## TASK OBJECTIVE:
Rewrite the data from the line containing "Task: Click the CRESTVIEW neighborhood label" down through the line containing "Action: click(x=246, y=73)". Replace "neighborhood" with "district", leave everything else unchanged, and return only those lines.

** start of SUPPLIED DATA **

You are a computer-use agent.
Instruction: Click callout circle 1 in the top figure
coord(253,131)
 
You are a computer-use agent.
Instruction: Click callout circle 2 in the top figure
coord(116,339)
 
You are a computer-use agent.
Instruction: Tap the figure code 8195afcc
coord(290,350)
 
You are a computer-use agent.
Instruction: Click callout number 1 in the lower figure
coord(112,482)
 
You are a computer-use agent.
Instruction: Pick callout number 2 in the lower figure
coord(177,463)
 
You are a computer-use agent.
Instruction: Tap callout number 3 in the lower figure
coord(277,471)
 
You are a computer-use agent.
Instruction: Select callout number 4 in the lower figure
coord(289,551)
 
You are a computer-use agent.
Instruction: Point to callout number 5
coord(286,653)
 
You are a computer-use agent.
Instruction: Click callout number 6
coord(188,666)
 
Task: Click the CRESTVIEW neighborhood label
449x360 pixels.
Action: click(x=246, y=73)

** end of SUPPLIED DATA **
** start of SUPPLIED DATA **

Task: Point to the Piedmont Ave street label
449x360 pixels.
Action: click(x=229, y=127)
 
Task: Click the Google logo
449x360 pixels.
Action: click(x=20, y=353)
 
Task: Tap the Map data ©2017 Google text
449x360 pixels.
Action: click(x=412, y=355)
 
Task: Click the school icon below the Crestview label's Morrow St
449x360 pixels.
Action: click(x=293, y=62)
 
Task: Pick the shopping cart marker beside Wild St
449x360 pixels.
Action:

** end of SUPPLIED DATA **
** start of SUPPLIED DATA **

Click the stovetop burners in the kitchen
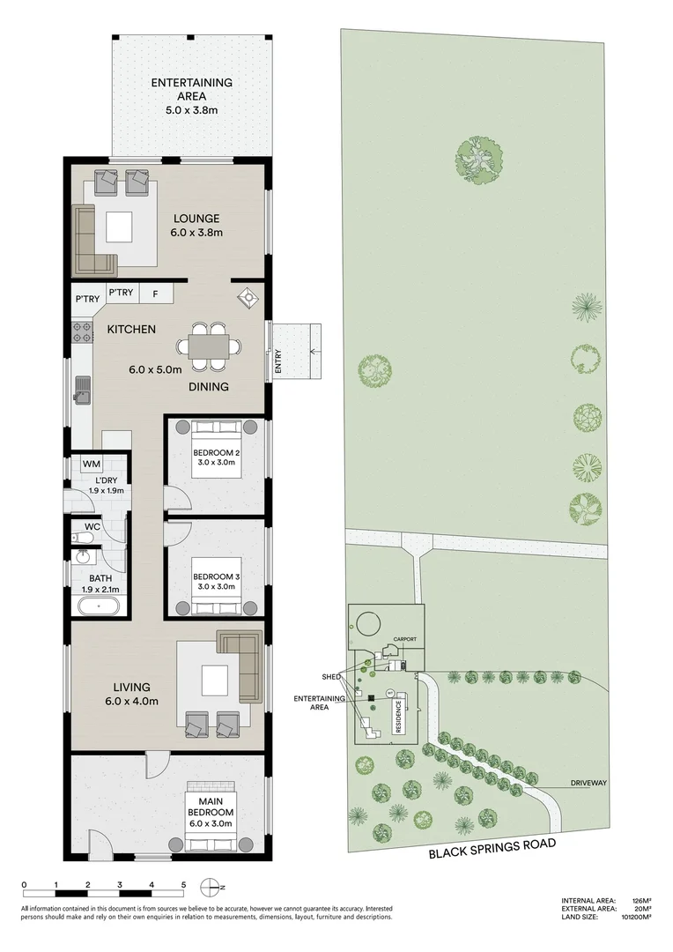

** end of SUPPLIED DATA **

## OUTPUT FOR THIS TASK:
Task: Click the CRESTVIEW district label
449x360 pixels.
Action: click(x=246, y=73)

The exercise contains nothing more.